Fast-forward to 2014, and journalist Brendan O’Neill finds himself unable to take part in a debate in Oxford on abortion – even to make the pro-choice argument – because of students protesting that the debate would threaten women’s mental safety. It was claimed that neither Brendan, nor his opponent Tim Stanley, had any right to debate the topic, by virtue of their gender. By attempting to debate how abortion might affect wider society, they risked causing offence.

Reluctant as I am to admit it, I’m starting to believe that Peter Hitchens may have had a point. Being on the progressive, revisionist side of many debates – e.g. same-sex marriage, contraception, capital punishment – it’s not easy for me to imagine what it could be like to have my moral opinions excluded from vocalisation, or to be shouted into silence because my views didn’t match those of a particular group. Furthermore, I can well understand why many conservatives do get called bigots, when they dismiss anyone promoting rights for gay people as “the gay lobby” with their militant agenda, or spout meaningless rhetoric that they’ve read in a right-wing newspaper.

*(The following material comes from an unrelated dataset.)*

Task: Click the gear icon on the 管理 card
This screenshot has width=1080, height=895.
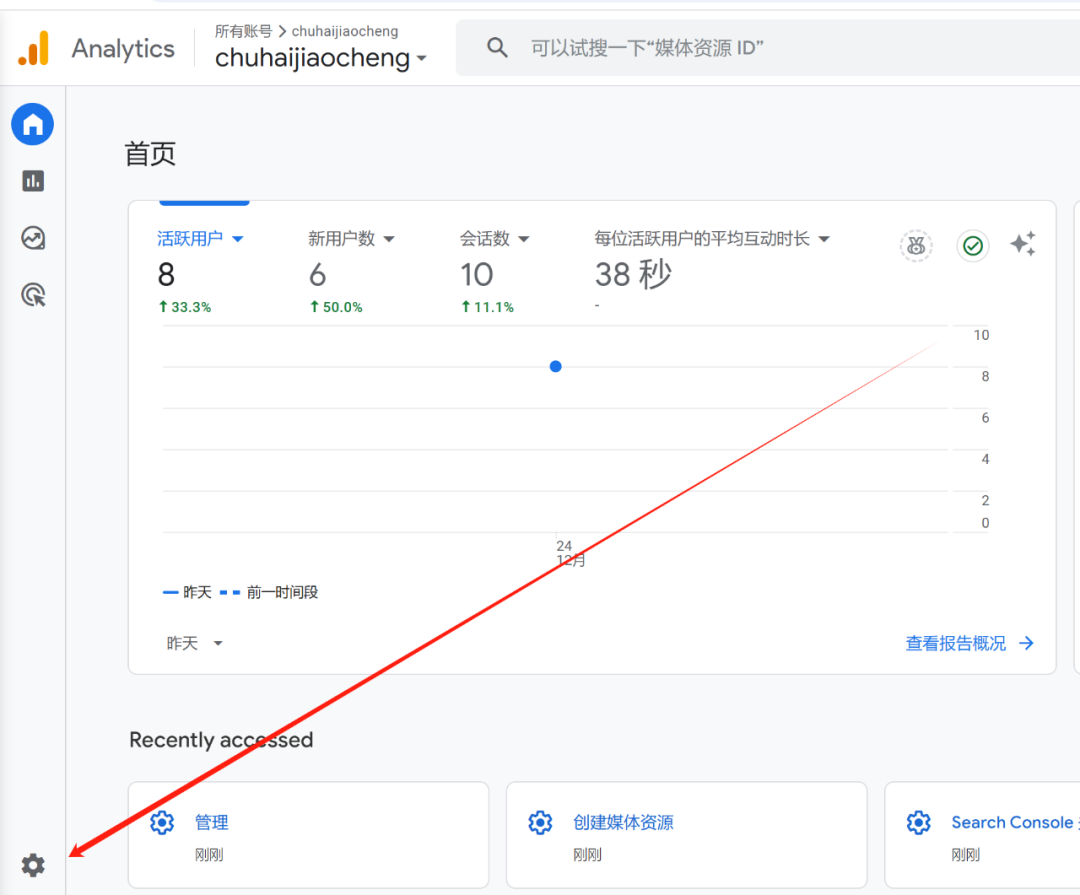Action: pos(162,822)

But I will not be on the “correct” side of the debate in every case, and I wonder what will happen to me if I dare speak against a popular progressive cause in the future? Will I be dismissed as a bigot, whatever case I try to make for my claims?

It’s clear that not every view is bigoted. Indeed, by definition, an argument which contains some rational argument cannot be bigoted. We may not like a justification; we may think it’s based on false premises or reasoning – but we cannot simply dismiss anyone with whom we disagree. Those who do this are in fact, as Peter Hitchens points out, the true bigots.

The tragic thing about the reaction to the proposed abortion debate is that there was lots of potential to protest pro-life views with rational argument. Indeed, at Oxford, humanities students are taught to construct arguments, to challenge them, and to build strong defences based on proper reasoning. Such arguments should be their currency in discussing any issue of moral significance.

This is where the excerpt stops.